▶ _EXCERPTED DATA_

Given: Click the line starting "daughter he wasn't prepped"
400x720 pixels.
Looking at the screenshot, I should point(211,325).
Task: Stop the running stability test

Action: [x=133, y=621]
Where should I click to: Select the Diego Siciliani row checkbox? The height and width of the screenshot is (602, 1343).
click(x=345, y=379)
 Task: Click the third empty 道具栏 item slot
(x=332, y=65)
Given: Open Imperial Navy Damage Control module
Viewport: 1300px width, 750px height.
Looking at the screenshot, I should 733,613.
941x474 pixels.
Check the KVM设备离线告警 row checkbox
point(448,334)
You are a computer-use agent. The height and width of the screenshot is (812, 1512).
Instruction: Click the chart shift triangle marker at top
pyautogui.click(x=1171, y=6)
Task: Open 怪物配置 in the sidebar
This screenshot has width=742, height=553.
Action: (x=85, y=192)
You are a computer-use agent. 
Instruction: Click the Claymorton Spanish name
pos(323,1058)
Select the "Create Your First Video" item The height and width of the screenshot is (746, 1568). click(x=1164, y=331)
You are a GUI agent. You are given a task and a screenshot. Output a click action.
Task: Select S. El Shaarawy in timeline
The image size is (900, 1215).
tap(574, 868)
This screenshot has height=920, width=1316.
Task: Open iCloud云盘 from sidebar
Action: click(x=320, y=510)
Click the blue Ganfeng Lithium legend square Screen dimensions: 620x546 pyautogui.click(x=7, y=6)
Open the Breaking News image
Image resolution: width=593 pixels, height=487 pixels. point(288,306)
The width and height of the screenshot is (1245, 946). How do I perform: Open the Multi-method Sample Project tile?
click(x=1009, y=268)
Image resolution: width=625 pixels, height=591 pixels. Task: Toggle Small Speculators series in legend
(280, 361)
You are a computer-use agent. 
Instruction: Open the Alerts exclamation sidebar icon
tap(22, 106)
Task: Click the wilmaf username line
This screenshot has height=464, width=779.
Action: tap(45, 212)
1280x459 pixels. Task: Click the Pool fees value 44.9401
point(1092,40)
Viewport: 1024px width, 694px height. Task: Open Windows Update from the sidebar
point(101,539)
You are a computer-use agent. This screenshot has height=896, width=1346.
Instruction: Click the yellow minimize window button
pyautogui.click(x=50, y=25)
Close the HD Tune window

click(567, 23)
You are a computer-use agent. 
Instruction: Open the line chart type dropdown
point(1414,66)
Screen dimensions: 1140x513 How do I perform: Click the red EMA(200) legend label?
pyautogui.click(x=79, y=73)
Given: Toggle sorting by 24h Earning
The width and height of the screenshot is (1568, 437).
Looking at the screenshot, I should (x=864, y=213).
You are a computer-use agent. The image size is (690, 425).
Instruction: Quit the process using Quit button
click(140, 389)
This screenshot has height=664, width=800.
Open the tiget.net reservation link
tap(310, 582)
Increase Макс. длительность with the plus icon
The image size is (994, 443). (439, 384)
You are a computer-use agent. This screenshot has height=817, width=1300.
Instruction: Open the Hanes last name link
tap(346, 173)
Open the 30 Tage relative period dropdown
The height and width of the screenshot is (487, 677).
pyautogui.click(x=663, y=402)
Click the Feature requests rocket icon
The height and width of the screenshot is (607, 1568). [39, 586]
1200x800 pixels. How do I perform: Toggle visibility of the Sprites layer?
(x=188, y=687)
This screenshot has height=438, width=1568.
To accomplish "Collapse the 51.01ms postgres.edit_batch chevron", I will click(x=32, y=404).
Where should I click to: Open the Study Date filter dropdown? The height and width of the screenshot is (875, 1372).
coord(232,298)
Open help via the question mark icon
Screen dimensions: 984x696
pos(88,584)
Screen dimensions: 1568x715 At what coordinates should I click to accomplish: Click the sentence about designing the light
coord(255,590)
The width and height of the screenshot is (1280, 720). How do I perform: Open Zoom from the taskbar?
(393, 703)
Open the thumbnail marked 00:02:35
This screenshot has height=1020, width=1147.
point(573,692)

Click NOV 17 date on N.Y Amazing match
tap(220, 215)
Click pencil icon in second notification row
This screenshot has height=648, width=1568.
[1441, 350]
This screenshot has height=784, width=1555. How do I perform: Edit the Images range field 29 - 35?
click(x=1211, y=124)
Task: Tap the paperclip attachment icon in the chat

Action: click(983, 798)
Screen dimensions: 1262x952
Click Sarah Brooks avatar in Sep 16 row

▶ _PROBLEM TO WORK ON_
Exactly reproduce the material above.

▶ _OUTPUT OF THE TASK_
Given: Click the line starting "daughter he wasn't prepped"
400x720 pixels.
Looking at the screenshot, I should point(211,325).
Task: Stop the running stability test

Action: [x=133, y=621]
Where should I click to: Select the Diego Siciliani row checkbox? The height and width of the screenshot is (602, 1343).
click(x=345, y=379)
 Task: Click the third empty 道具栏 item slot
(x=332, y=65)
Given: Open Imperial Navy Damage Control module
Viewport: 1300px width, 750px height.
Looking at the screenshot, I should 733,613.
941x474 pixels.
Check the KVM设备离线告警 row checkbox
point(448,334)
You are a computer-use agent. The height and width of the screenshot is (812, 1512).
Instruction: Click the chart shift triangle marker at top
pyautogui.click(x=1171, y=6)
Task: Open 怪物配置 in the sidebar
This screenshot has width=742, height=553.
Action: (x=85, y=192)
You are a computer-use agent. 
Instruction: Click the Claymorton Spanish name
pos(323,1058)
Select the "Create Your First Video" item The height and width of the screenshot is (746, 1568). click(x=1164, y=331)
You are a GUI agent. You are given a task and a screenshot. Output a click action.
Task: Select S. El Shaarawy in timeline
The image size is (900, 1215).
tap(574, 868)
This screenshot has height=920, width=1316.
Task: Open iCloud云盘 from sidebar
Action: click(x=320, y=510)
Click the blue Ganfeng Lithium legend square Screen dimensions: 620x546 pyautogui.click(x=7, y=6)
Open the Breaking News image
Image resolution: width=593 pixels, height=487 pixels. point(288,306)
The width and height of the screenshot is (1245, 946). How do I perform: Open the Multi-method Sample Project tile?
click(x=1009, y=268)
Image resolution: width=625 pixels, height=591 pixels. Task: Toggle Small Speculators series in legend
(280, 361)
You are a computer-use agent. 
Instruction: Open the Alerts exclamation sidebar icon
tap(22, 106)
Task: Click the wilmaf username line
This screenshot has height=464, width=779.
Action: tap(45, 212)
1280x459 pixels. Task: Click the Pool fees value 44.9401
point(1092,40)
Viewport: 1024px width, 694px height. Task: Open Windows Update from the sidebar
point(101,539)
You are a computer-use agent. This screenshot has height=896, width=1346.
Instruction: Click the yellow minimize window button
pyautogui.click(x=50, y=25)
Close the HD Tune window

click(567, 23)
You are a computer-use agent. 
Instruction: Open the line chart type dropdown
point(1414,66)
Screen dimensions: 1140x513 How do I perform: Click the red EMA(200) legend label?
pyautogui.click(x=79, y=73)
Given: Toggle sorting by 24h Earning
The width and height of the screenshot is (1568, 437).
Looking at the screenshot, I should (x=864, y=213).
You are a computer-use agent. The image size is (690, 425).
Instruction: Quit the process using Quit button
click(140, 389)
This screenshot has height=664, width=800.
Open the tiget.net reservation link
tap(310, 582)
Increase Макс. длительность with the plus icon
The image size is (994, 443). (439, 384)
You are a computer-use agent. This screenshot has height=817, width=1300.
Instruction: Open the Hanes last name link
tap(346, 173)
Open the 30 Tage relative period dropdown
The height and width of the screenshot is (487, 677).
pyautogui.click(x=663, y=402)
Click the Feature requests rocket icon
The height and width of the screenshot is (607, 1568). [39, 586]
1200x800 pixels. How do I perform: Toggle visibility of the Sprites layer?
(x=188, y=687)
This screenshot has height=438, width=1568.
To accomplish "Collapse the 51.01ms postgres.edit_batch chevron", I will click(x=32, y=404).
Where should I click to: Open the Study Date filter dropdown? The height and width of the screenshot is (875, 1372).
coord(232,298)
Open help via the question mark icon
Screen dimensions: 984x696
pos(88,584)
Screen dimensions: 1568x715 At what coordinates should I click to accomplish: Click the sentence about designing the light
coord(255,590)
The width and height of the screenshot is (1280, 720). How do I perform: Open Zoom from the taskbar?
(393, 703)
Open the thumbnail marked 00:02:35
This screenshot has height=1020, width=1147.
point(573,692)

Click NOV 17 date on N.Y Amazing match
tap(220, 215)
Click pencil icon in second notification row
This screenshot has height=648, width=1568.
[1441, 350]
This screenshot has height=784, width=1555. How do I perform: Edit the Images range field 29 - 35?
click(x=1211, y=124)
Task: Tap the paperclip attachment icon in the chat

Action: click(983, 798)
Screen dimensions: 1262x952
Click Sarah Brooks avatar in Sep 16 row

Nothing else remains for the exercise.